Ketahanan Pangan Indonesia Terbentur Minimnya Penjamin Mutu

Share on facebook
Share on google
Share on twitter
Share on linkedin

UNAIR NEWS – Terdapat sejumlah problem terkait pemenuhan ketahanan pangan bagi Indonesia. Menurut Prof. R. Bambang W, dr., MS., MCN., Ph.D., SpGK., selaku guru besar Ilmu Gizi Fakultas Kesehatan Masyarakat (FKM) Universitas Airlangga, salah satu masalah itu adalah minimnya sumber daya penjamin mutu pangan hingga di tingkat lokal.

Berdasar UU No 18/2012, sebut Prof Bambang, poin penting ketahanan pangan Indonesia terletak pada pemenuhan dalam lingkup jumlah dan mutu.

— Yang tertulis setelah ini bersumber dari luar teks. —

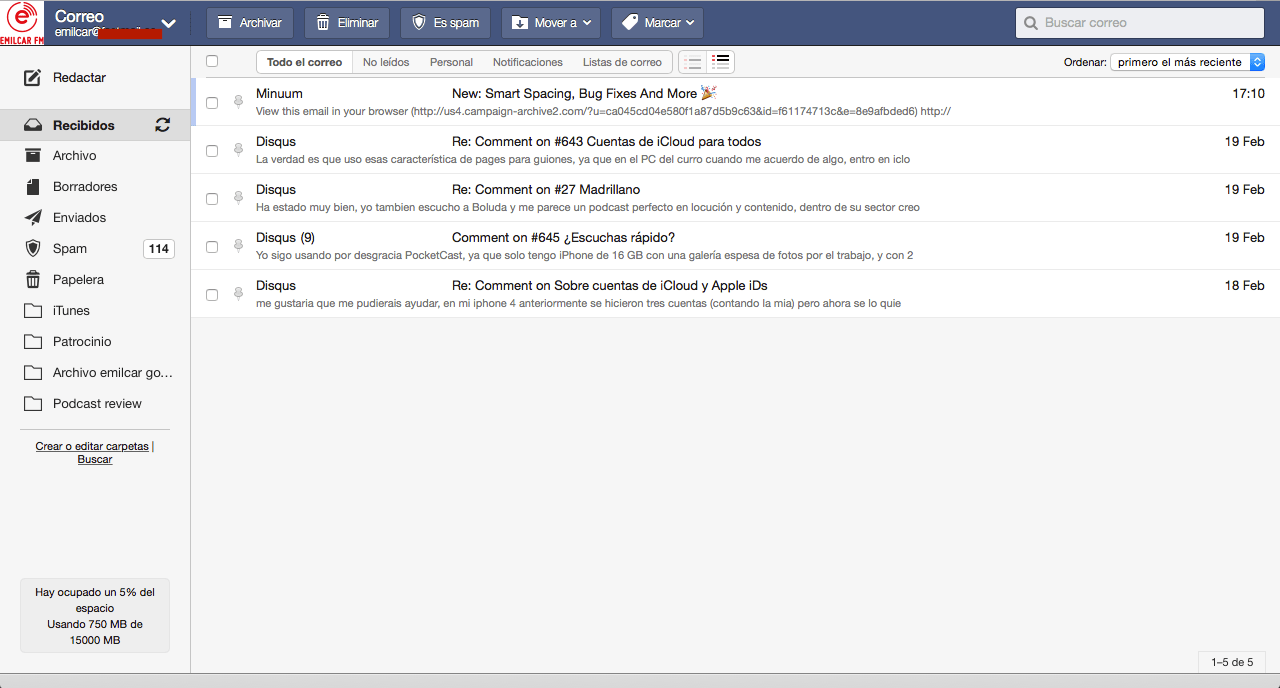Click inside the Buscar correo search field
1280x688 pixels.
coord(1140,22)
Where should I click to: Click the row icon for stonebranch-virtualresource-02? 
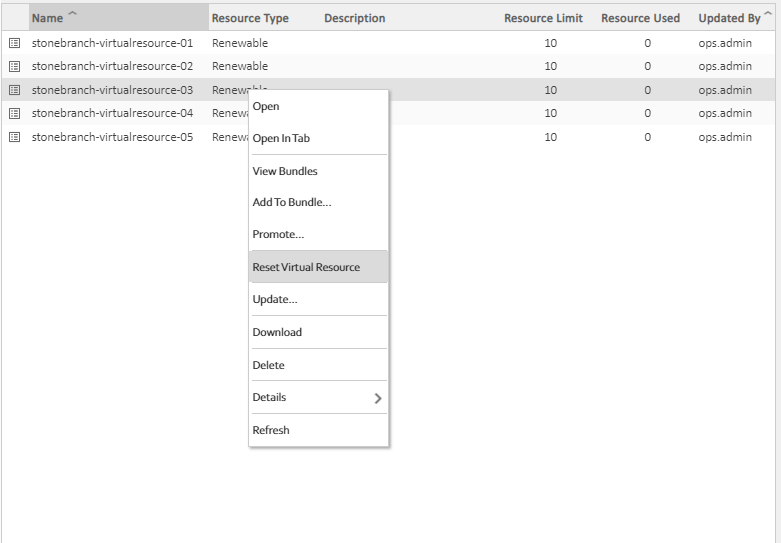[x=14, y=66]
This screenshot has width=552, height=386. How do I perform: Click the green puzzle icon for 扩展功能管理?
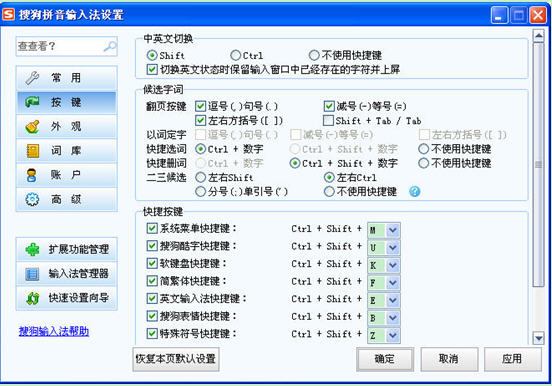coord(32,249)
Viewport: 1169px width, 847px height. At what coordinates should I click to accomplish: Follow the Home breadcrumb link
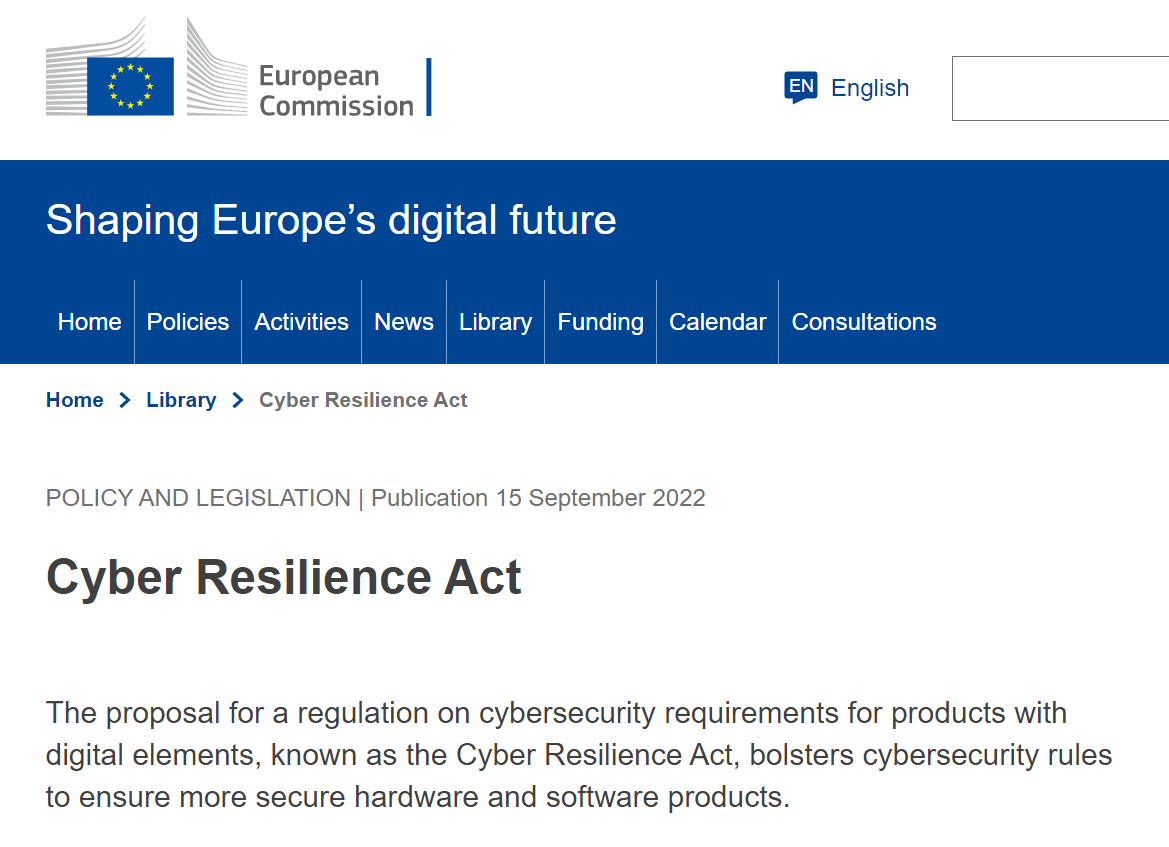[x=75, y=400]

Artinya, ketahanan itu bukan hanya sebatas pada terpenuhinya secara kuantitas atau jumlah. Melainkan juga secara kualitas atau mutunya benar-benar baik bagi tubuh.

Prof. Bambang mengakui bahwa secara angka, indeks ketahanan nasional dari tahun ke tahun memang terus meningkat. Bersumber data The Economist Intellegence Unit, angka indeksnya mencapai 54,8 pada 2018. Angkanya naik dari tahun 2016 dan 2017, yaitu pada angka 50,6 dan 51,3.

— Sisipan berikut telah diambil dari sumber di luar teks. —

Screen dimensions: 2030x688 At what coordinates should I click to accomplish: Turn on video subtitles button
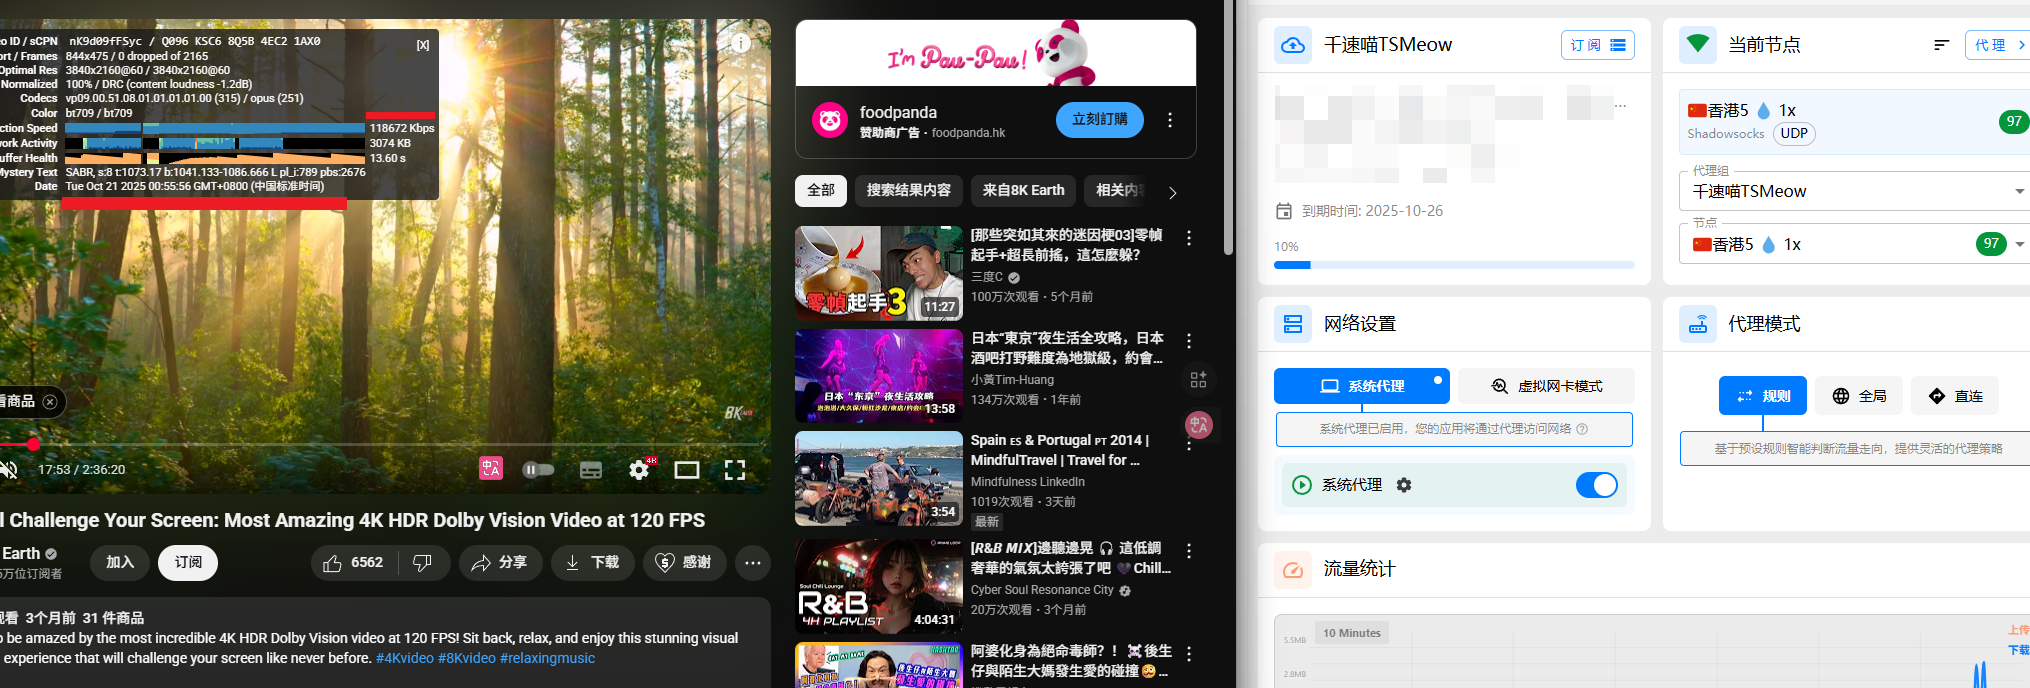point(591,470)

”Meski demikian, sejumlah problem pemenuhan ketahanan pangan dari segi mutu, khususnya bagi mereka yang berpenghasilan rendah, terus ada,” ujar Prof Bambang Diskusi Pakar UNAIR di Aula Amerta Lantai 4 Kampus C pada Selasa (23/4/2019).

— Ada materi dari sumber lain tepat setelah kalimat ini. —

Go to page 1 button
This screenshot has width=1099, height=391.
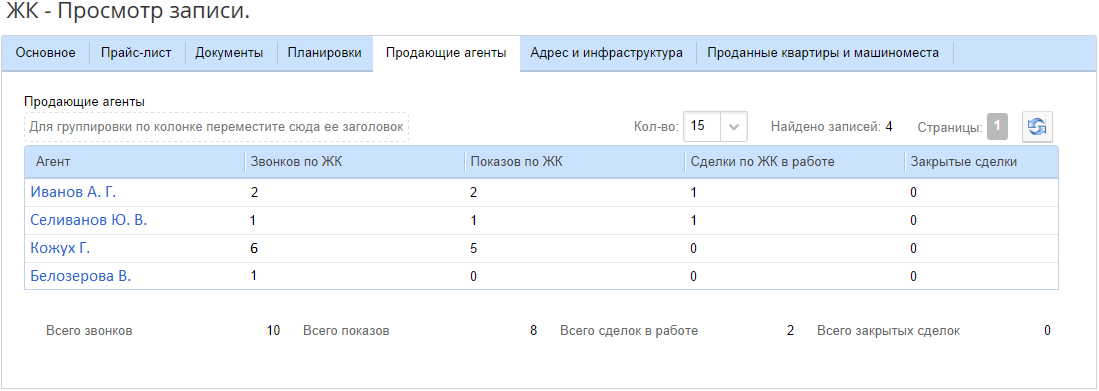click(997, 127)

Ketersediaan pangan dalam lingkup lokal di Indonesia seharusnya turut dibarengi dengan pengawasan yang setara. Bukan berarti, peran dan kehadiran pemerintah dalam upaya mewujudkan ketahanan pangan itu tidak ada.

Pemerintah melalui BPOM (Badan Pengawas Obat dan Makanan), ungkap Prof Bambang, telah melakukan sejumlah langkah. Meski demikian, dibandingkan dengan ketersedian pangan yang bervariatif, perbandingannya tidak seimbang. Diperlukan komitmen bersama dalam memenuhi kebutuhan mutu dalam konteks ketahanan pangan.

”Iya, ada BPOM. Namun, dibandingkan luas wilayahnya dan jangkauannya tidak setara,” sebutnya.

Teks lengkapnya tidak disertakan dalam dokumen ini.